‘But it will happen anyway’

When the ethical implication of some scientific or technological advance are debated, it is common for someone to remark that it’s a waste of time to debate whether this technology should be pursued—it will be developed anyway, won’t it, and if we want to spend our time fruitfully, we should ask, not whether this technology should be developed or used, but how it might be best used. I have occasionally been tempted by this line of thought myself, but on reflection, it’s rather puzzling. I’d like to try to get a bit clearer about it.

One idea might be that progress in science and technology is not really shaped by moral forces—it advances inexorably whether or not some moralists approve. This is an empirical claim, and it’s clearly not true without qualification. Various forms of eugenics, or the gruesome experiments conducted by Nazi doctors, were widely denounced, and no one thinks that, just because such scientific experiments are conceivable, they will inevitable take place. Perhaps a better example is abortion. Those who oppose abortion have certain succeeded in keeping the debate alive, and it does not seem entirely impossible that, at least in the US, they will succeed in overturning some of the legislation that has made it widely practiced. Still, it is also true that in numerous cases, strong initial resistance to a technological innovation faded fairly quickly, and that what seemed morally wrong to some became, over time, widely accepted as entirely innocent. As a matter of simple induction from past experience, it seems that if some advance seems attractive and beneficial to enough people, and does not evoke profound and lasting moral repugnance in large sections of the population, then it is likely to be developed, widely used, and eventually accepted as morally acceptable.

Nevertheless, if I find some new practice morally unacceptable or abhorrent, why should I care about such predictions? If it’s wrong, then I should insist that it’s wrong even if there is no immediate prospect of stopping it. That people are likely to get to accept the practice as morally acceptable might just be due to a corruption of their moral sensibilities. Things don’t stop being wrong just because many people accept them.
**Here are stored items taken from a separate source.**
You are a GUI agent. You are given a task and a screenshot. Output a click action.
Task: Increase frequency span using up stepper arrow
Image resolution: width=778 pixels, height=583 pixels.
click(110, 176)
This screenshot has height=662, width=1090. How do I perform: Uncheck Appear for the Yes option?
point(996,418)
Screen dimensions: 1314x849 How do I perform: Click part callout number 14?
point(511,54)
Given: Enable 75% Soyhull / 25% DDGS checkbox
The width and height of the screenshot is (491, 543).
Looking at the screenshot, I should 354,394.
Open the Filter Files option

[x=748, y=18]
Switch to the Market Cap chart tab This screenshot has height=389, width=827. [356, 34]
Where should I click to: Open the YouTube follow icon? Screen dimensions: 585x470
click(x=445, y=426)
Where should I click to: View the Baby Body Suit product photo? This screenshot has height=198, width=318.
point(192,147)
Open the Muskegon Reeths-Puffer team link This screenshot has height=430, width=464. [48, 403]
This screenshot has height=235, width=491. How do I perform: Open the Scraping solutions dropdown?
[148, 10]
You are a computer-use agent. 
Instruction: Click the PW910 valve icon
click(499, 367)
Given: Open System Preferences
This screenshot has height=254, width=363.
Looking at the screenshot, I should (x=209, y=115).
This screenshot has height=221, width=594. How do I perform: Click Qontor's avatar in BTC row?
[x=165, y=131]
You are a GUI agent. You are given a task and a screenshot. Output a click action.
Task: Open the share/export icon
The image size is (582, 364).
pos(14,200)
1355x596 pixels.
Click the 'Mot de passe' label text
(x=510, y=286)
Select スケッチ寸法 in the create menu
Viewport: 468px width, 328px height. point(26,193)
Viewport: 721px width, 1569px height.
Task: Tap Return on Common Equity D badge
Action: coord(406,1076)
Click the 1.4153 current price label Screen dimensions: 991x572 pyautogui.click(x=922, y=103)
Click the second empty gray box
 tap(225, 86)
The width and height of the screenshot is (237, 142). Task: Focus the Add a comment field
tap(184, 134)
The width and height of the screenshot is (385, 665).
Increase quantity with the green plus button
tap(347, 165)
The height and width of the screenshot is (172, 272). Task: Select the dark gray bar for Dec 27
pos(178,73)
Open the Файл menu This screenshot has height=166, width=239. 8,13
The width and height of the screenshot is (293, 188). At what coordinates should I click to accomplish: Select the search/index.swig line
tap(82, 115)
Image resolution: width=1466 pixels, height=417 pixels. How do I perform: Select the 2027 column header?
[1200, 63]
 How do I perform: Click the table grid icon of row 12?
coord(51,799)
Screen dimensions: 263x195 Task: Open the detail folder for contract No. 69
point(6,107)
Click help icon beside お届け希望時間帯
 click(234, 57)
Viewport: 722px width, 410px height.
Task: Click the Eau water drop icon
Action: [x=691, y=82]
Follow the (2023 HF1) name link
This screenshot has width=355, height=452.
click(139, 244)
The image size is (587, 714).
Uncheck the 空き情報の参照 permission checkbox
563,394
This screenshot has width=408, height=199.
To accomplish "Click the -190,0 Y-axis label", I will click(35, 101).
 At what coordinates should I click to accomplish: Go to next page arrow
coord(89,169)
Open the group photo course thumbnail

It might be thought that such an approach risks making things worse. It invests our moral efforts in what is likely to be a futile campaign, when we should invest them in mitigating the harmful effects of some problematic technology. This might, in some cases, be a better political strategy. It might make sense if we think that using the problematic technology is moderately wrong. By focusing too much on preventing a moderate wrong one might lead to far worse wrongs. But if we take it to be deeply wrong, then such a pragmatic approach might itself be morally compromising (even if in some tragic situations it might be necessary).

But perhaps the thought here isn’t that we should accept what we take to be deeply wrong, but that we should be less confident that we know it’s wrong. The induction isn’t simply that most people will come to accept the development as morally acceptable, but that they will come to correctly recognise it as such. It’s really a point about consistency: we now see no problem with a vast number of practices that, at the time, were seen as morally repugnant. If we think these past people were wrong, we should suspect we might be too. (If we are confident that we are not mistaken, then we should reconsider our moral views on these numerous widely accepted practices—an implication many would find absurd.) Now the fact the people were often mistaken in the past hardly conclusively establish we are wrong now. But it might be enough to temper our confidence, and allow us to take the more pragmatic approach I described above.

This seems to me the best interpretation of this line of thought. But I would to end by mentioning yet another interpretation. Morality is important, but sometimes it is not the most important thing. In some cases to focus exclusively on what ought to be done, it to miss what’s really happening. Someone who, hearing about the development of the television or internet, concerned himself only with weighing their moral pros and cons, would be missing the significance of the dramatic changes to human life brought about by these technologies. Excessive moralizing is, sometimes, itself a moral vice.